Melihat jarum jam umur sudah menunjukkan angka 28 tahun. Seperempat abad lebih umur ini menjulang. Dan tentu salah satu yang tengah dipikirkan adalah tentang jodoh yang tak kunjung datang. Sudah sangat sering saya mendengar komentar kanan – kiri yang menyemangati untuk tidak terlalu meratapi jodoh yang tak kunjung datang, “santai sajalah”, kata mereka. Alasan mereka kebanyakan adalah karena saya laki – laki, beda kalau misal posisi saya sebagai perempuan umur 28 terus belum dapat jodoh alias belum menikah maka tentu bukan sekedar lampu kuning sebagai peringatan yang menyala terang, melainkan lampu kuning dengan status darurat plus mendesak. Namun apapun pendapat mereka yang menyejukkan tetap tidak akan membuat diri ini berleha – leha menunda urusan menikah, menunggu kesempurnaan. Menyegerakannya tentu akan banyak membawa manfaat ketimbang menunda – nunda. Bersegera tanpa tergesa – gesa dalam menyempurnakan separuh agama.

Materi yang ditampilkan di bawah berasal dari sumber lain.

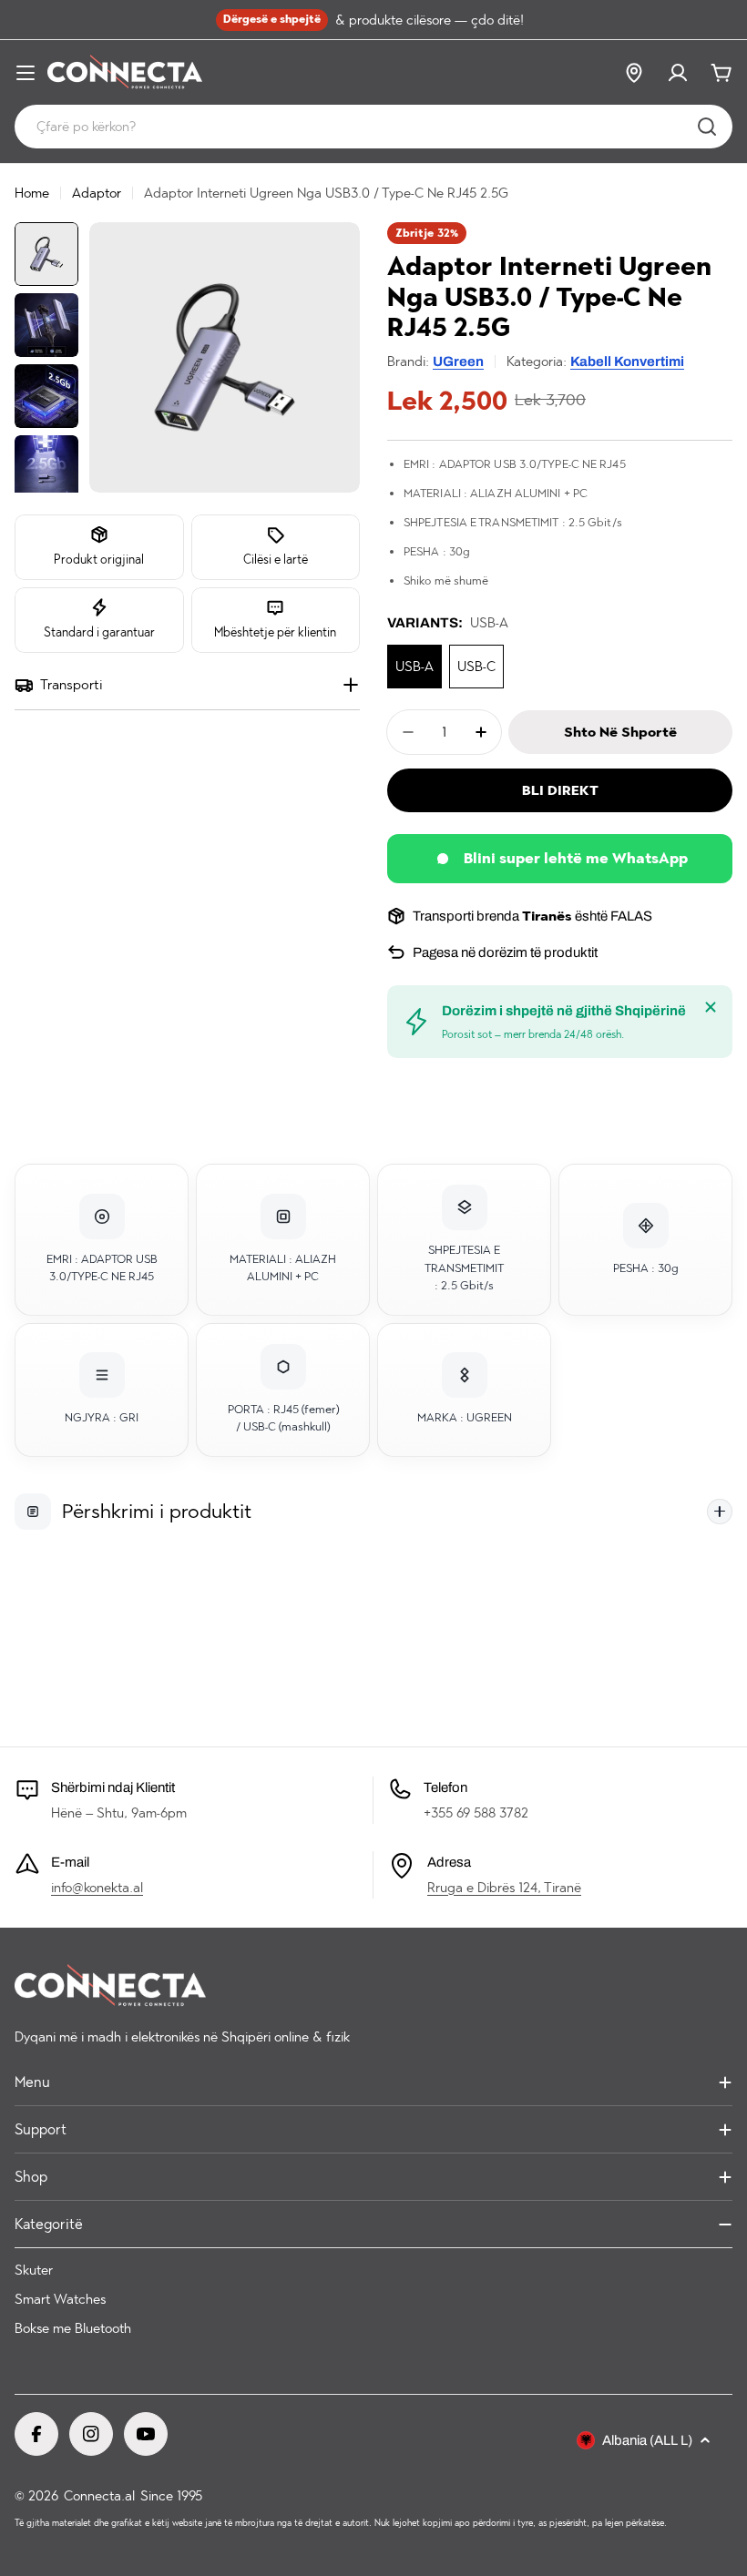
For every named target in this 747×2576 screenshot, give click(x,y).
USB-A (414, 666)
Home (32, 193)
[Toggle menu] (25, 73)
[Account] (678, 73)
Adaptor (96, 193)
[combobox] (373, 126)
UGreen (458, 361)
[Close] (710, 1007)
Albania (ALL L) (647, 2440)
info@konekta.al (97, 1887)
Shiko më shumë (446, 580)
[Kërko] (707, 126)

Namun, menikah bukanlah untuk sehari dua hari melainkan untuk seumur hidup. Menikah adalah sebuah keputusan besar yang akan mengiringi hingga akhir hayat. Artinya dalam mencari jodoh tentu tidak boleh sembrono atau gegabah. Tapi juga tidak boleh terlalu njlimet atau terlalu banyak syarat (more…)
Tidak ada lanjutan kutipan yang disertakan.